Regex is one of the more complicated modules that you can use in python. Once you have learnt it though you can use it many different programming languages, so its a useful tool for using with strings.
So first to use regex you must import it
import re
This loads the module for us to use.
Regex is a module designed to make strings easy to manipulate and is often used to check for correct input.
For example
r = raw_input("Please enter an email address")
But how do you know without complicated checking that they have entered the right format of something@something.com? Well to check this normally we would need to index the '@' symbol, as well as make sure they had the right words (.com) and that it was all in the right order.
But with regex we can work this out in one line... that is after working out the regex string.
So lets start on the email..
First we have to understand what an email needs in it:
- A Beginning (xxxx@mail.com)
- The '@' sign
- a domain (mail@xxx.com)
- and a .com (we are not going to make it for .orgs/anything else)
So lets start (please see below for explanation of symbols)
import re
#Lets make a fake email...
email = 'bogusemail123@sillymail.com'
#to make a re pattern we use a string
pattern = "^[A-Za-z0-9.]+@[A-Za-z0-9.]+.com$"
#now we check if it matches
re.findall(pattern, email)
#Yes! it does
#It returns ["bogusemail123@sillymail.com"]
#lets try some other addresses
re.findall(pattern,"@sillymail.com")
#returns []
re.findall(pattern,"bogusemail123@sillymail"
#returns []
So this is a relatively simple example but you can easily see how it can save you time in checking that a user has inputted the correct things as well as searching for things in a string..

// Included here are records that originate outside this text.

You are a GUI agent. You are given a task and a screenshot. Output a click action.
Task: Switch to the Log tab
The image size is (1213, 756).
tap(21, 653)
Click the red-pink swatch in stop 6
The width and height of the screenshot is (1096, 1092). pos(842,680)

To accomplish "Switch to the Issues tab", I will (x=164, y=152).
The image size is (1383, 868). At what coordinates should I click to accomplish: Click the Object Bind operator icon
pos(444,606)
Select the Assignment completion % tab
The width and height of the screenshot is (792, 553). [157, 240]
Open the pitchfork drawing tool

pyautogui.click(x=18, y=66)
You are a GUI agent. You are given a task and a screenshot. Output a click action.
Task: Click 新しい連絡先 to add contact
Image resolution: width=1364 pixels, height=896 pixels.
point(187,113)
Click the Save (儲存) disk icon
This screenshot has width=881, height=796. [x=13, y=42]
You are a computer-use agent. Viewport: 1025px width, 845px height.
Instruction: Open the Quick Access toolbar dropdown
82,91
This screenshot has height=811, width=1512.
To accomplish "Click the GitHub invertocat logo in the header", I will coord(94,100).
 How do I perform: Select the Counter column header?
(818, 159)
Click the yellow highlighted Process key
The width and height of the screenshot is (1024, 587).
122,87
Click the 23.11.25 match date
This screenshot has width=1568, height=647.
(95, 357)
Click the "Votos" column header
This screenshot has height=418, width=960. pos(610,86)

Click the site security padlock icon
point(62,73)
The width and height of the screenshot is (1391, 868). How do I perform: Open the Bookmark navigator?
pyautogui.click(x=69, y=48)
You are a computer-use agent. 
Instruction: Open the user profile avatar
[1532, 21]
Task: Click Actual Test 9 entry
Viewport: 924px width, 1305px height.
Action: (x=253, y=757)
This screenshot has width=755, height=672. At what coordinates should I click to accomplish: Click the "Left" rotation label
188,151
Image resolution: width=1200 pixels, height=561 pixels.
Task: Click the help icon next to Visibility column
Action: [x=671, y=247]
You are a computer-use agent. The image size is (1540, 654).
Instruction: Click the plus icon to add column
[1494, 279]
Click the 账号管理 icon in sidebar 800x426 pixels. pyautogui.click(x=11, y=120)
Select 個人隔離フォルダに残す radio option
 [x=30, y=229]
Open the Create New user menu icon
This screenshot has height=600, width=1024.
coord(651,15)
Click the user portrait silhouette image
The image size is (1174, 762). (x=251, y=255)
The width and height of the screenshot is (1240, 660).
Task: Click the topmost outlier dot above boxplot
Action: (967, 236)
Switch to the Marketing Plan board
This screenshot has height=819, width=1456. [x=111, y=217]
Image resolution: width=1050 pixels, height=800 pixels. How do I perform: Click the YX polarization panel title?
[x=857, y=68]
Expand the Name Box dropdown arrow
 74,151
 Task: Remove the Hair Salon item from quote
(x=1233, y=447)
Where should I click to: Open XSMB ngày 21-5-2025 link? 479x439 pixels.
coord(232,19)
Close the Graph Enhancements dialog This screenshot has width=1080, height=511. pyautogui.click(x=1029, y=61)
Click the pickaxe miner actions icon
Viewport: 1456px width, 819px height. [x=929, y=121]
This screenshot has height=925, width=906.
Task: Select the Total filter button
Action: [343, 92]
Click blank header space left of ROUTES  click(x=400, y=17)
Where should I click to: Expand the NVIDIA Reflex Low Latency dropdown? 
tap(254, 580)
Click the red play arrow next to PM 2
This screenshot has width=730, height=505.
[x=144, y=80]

Now to explain what "^[A-Za-z0-9.]+@[A-Za-z0-9.]+.com$" means
- ^ --> means that the pattern starts at the start of the string, this means that "Hello bogusmail123@sillymail.com" will not work
- [A-Za-z0-9.] --> This is called a range, it means that anything inside that range will match the string, so and letter of A-z or a-z as well as numbers 0-9 and a dot. This means that you do not get emails with other forms of punctuation in them.
- + --> This does not mean plus, or anything like that, rather it means that whatever came before it needs to be in the string one time or more. In this case the thing before was our range, so what it means is that we need at least one letter/number/dot or more to have the string match
- @ --> For a match where you want it to match a character exactly you just put the character in the string in the place it is meant to be
- [A-Za-z0-9.]+ --> Just another range like we had before, with a '+' sign to mean it need one or more things in the range
- .com$ --> Then we put in exactly what we want at the end of the email address ('.com') and make sure it is at the end of the string with the dollar symbol.
Then to check that our string matches we use re.findall(regexpatter, string)
That lists all of the strings that match, in our case it should only come back with either a list with one email address or nothing at all if the input was incorrect.
This will not get all email addresses its just a simple example designed to show people the possibilities of the regex module.
If you want to extend yourself in this, try making it so that is accepts .org/.net/com.au etc.
Hope you enjoyed the tutorial and learnt something :)